Problem to solve: Extract the whole passage on radiation-induced fatigue below and reproduce it unchanged.

Reading passage:
Segment Open
We recently proposed the biological underpinnings of RIF, based on the biomarkers and biological pathways we observed from our investigations, which indicated that cancer and cancer treatment induce a cascade of biological changes causing RIF [3337]. These biomarkers and biological pathways include alpha-synuclein [34], neurotrophic factors (BDNF, GDNF, and SNAPIN) [35], para-inflammatory bystander markers (the interferon alpha-inducible protein 27, IFI27) [36], and immunespecific response markers (e.g. MS4A1) [37], mitochondrial associated genes (BCL2L1, FIS2, BCS1L, and SCL25A37) as well as RIF-associated biological pathways (glutathione biosynthesis, γ-glutamyl cycle, and antigen presentation pathways) [37].

Anemia and radiation-induced fatigue

The pathological process of radiation injury begins immediately after radiation exposure, but the clinical features may not present for weeks, months, or even years after treatment completion [2,6]. Fatigue induced by RT may be the body’s response to a toxic insult [38]. Several studies have indicated that RIF is associated with anemia and functional iron deficiency [3944]. Heme levels (red blood cells, hemoglobin, hematocrit) are found to be correlated with fatigue severity at completion of external beam radiation therapy (EBRT) suggesting that stabilizing heme levels may prevent worsening of fatigue symptoms during EBRT [41]. A longitudinal study observed that the most predictive biologic factor for RIF is red blood cell count, after controlling for covariates [41,43]. Anemia, caused by cancer or cancer treatment, leads to decrease oxygen delivery to tissue and eventually a negative energy balance [40], causing fatigue in cancer patients.
Segment Closed
Records supplied:
Segment Open
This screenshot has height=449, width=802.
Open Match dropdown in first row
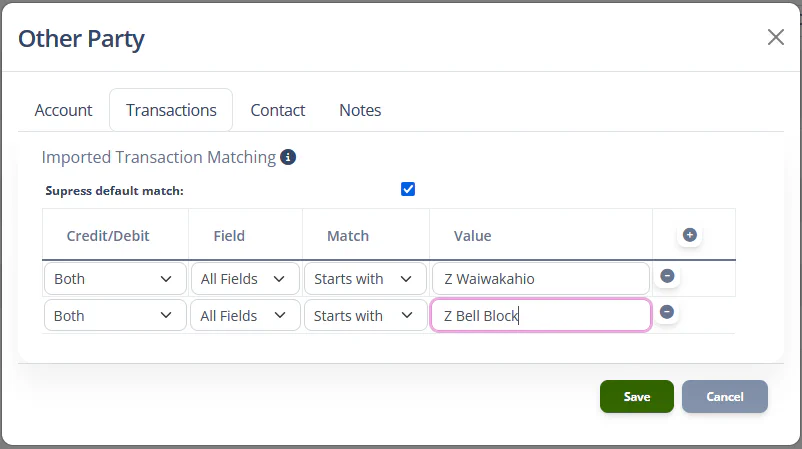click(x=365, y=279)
Segment Closed
Segment Open
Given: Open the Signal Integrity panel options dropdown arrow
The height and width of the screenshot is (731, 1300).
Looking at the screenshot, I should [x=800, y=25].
Segment Closed
Segment Open
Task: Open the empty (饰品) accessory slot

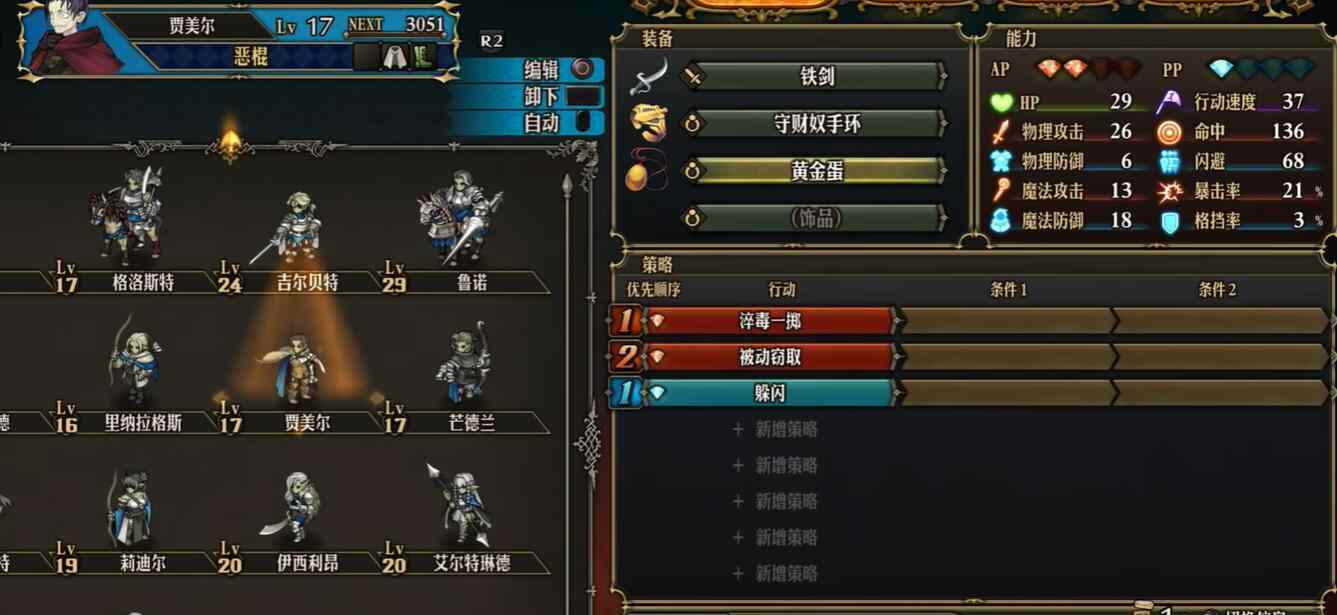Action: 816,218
Segment Closed
Response to this task:
We recently proposed the biological underpinnings of RIF, based on the biomarkers and biological pathways we observed from our investigations, which indicated that cancer and cancer treatment induce a cascade of biological changes causing RIF [3337]. These biomarkers and biological pathways include alpha-synuclein [34], neurotrophic factors (BDNF, GDNF, and SNAPIN) [35], para-inflammatory bystander markers (the interferon alpha-inducible protein 27, IFI27) [36], and immunespecific response markers (e.g. MS4A1) [37], mitochondrial associated genes (BCL2L1, FIS2, BCS1L, and SCL25A37) as well as RIF-associated biological pathways (glutathione biosynthesis, γ-glutamyl cycle, and antigen presentation pathways) [37].

Anemia and radiation-induced fatigue

The pathological process of radiation injury begins immediately after radiation exposure, but the clinical features may not present for weeks, months, or even years after treatment completion [2,6]. Fatigue induced by RT may be the body’s response to a toxic insult [38]. Several studies have indicated that RIF is associated with anemia and functional iron deficiency [3944]. Heme levels (red blood cells, hemoglobin, hematocrit) are found to be correlated with fatigue severity at completion of external beam radiation therapy (EBRT) suggesting that stabilizing heme levels may prevent worsening of fatigue symptoms during EBRT [41]. A longitudinal study observed that the most predictive biologic factor for RIF is red blood cell count, after controlling for covariates [41,43]. Anemia, caused by cancer or cancer treatment, leads to decrease oxygen delivery to tissue and eventually a negative energy balance [40], causing fatigue in cancer patients.